Pain: trigeminal neuralgia-like syndrome, dyaesthesia
Recurrent facial palsy
Cerebellar signs: ataxia, intention tremor
Loss of proprioception, temperature and pain sensation
Depression, cognitive and memory problems, fatigue, dementia
Bowel and bladder dysfunction
Sexual dysfunction
Swallowing disorders
Deafness and vertigo
Rarely aphasia and epilepsy.

Investigations -

Diagnosis of MS involves clinical assessment, CSF examination, evoked potentials, and MRI.
No test is pathognomonic.
CSF: normal of <50 lymphocytes/mm3, increased protein <1g/L +/- oligoclonal bands of IgG on electrophoresis
Delayed visual, auditory and somatosensory evoked potentials
MRI is sensitive but non-specific for plaque detection and helps show other causes, e.g. cord compression.

Management -

There is no cure for MS, patient education and advice is vital as is a MDT approach to difficulties encountered due to the disease. Acute relapses may be treated with steroids. Beta-interferon has been used to try and reduce the number of relapses.
Methylprednisolone: 1g/24h IV for 3 days shortens relapses.
Beta-interferon: may decrease relapse rate by 1/3. V expensive. Side effects include flu like symptoms, depression and abortion.
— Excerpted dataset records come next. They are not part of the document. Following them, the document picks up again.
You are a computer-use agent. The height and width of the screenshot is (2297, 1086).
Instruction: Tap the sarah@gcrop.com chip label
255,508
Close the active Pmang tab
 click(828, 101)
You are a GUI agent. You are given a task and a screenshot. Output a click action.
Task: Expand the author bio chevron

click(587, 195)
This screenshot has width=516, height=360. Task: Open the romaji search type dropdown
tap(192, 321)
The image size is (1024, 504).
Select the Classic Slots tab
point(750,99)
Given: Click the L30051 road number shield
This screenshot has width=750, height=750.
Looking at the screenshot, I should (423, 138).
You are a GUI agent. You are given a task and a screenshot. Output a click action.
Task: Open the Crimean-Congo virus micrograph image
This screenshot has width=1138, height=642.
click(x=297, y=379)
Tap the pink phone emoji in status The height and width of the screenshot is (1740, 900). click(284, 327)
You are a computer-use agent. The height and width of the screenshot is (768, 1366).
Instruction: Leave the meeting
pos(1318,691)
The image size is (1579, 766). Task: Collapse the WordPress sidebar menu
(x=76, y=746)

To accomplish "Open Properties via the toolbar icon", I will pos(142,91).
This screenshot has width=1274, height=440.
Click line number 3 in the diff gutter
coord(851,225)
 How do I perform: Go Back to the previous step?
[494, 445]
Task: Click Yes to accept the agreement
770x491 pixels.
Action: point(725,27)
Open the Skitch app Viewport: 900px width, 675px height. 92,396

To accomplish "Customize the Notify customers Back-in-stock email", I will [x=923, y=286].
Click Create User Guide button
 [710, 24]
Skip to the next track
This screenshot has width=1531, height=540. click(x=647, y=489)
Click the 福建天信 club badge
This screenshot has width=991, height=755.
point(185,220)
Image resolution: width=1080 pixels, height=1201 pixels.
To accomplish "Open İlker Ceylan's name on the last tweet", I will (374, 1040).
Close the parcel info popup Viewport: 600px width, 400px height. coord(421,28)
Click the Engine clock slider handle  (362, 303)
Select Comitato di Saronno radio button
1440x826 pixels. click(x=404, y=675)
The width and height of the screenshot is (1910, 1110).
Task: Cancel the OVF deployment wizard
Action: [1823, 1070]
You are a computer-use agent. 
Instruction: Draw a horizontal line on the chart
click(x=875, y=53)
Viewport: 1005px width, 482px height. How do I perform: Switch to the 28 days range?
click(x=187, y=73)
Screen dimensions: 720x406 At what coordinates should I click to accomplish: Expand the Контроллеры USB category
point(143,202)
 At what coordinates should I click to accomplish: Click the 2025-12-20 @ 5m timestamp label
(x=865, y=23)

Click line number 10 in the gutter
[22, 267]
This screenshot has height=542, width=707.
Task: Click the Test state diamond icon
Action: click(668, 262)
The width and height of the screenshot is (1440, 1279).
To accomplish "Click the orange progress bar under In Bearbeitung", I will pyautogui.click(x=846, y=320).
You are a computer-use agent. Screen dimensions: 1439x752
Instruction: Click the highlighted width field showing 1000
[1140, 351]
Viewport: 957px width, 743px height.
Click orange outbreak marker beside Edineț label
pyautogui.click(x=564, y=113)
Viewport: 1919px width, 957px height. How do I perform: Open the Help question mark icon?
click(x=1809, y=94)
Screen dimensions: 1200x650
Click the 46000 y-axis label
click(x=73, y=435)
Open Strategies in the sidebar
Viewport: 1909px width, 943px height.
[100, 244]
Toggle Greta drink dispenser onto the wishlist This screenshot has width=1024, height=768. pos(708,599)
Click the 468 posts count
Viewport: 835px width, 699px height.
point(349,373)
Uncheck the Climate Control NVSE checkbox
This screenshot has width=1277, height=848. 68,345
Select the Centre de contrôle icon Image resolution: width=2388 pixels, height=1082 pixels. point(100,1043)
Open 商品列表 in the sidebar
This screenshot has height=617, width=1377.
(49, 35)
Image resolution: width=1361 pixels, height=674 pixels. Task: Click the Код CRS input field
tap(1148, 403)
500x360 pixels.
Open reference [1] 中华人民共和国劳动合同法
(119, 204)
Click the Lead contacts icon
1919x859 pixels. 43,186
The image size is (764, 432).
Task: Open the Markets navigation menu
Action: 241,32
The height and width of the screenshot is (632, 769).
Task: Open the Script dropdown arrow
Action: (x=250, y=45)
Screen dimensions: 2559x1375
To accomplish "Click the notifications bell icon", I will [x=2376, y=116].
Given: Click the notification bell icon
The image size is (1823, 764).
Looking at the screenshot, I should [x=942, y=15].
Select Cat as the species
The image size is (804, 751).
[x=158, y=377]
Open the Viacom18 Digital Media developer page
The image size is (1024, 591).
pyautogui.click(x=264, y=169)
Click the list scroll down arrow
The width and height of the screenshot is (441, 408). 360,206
Contraindications are depression, active liver disease, pregnancy/lactation and uncontrolled epilepsy.
Palliation may include the use of baclofen for spasticity (15-100mg/day PO) and diazepam (2-15mg/24h PO).
Need to address difficulties with bowel, bladder and sexual dysfunction appropriately as well as financial, social and occupational impacts of disease.


MS can have a wide variety of clinical features as described above, but does not lead to specific complications.

Prognosis -

MS in most patients does not shorted life. There is generally an increasing burden of disability over decades.
At 5 years 70% of patients are still employed.
Poor prognostic factors are: male sex, older age at onset, motor signs at onset, short interval between 1st and 2nd attack, early disability, many lesions on MRI and many relapses in the early years.
Primary progressive MS has a poor prognosis.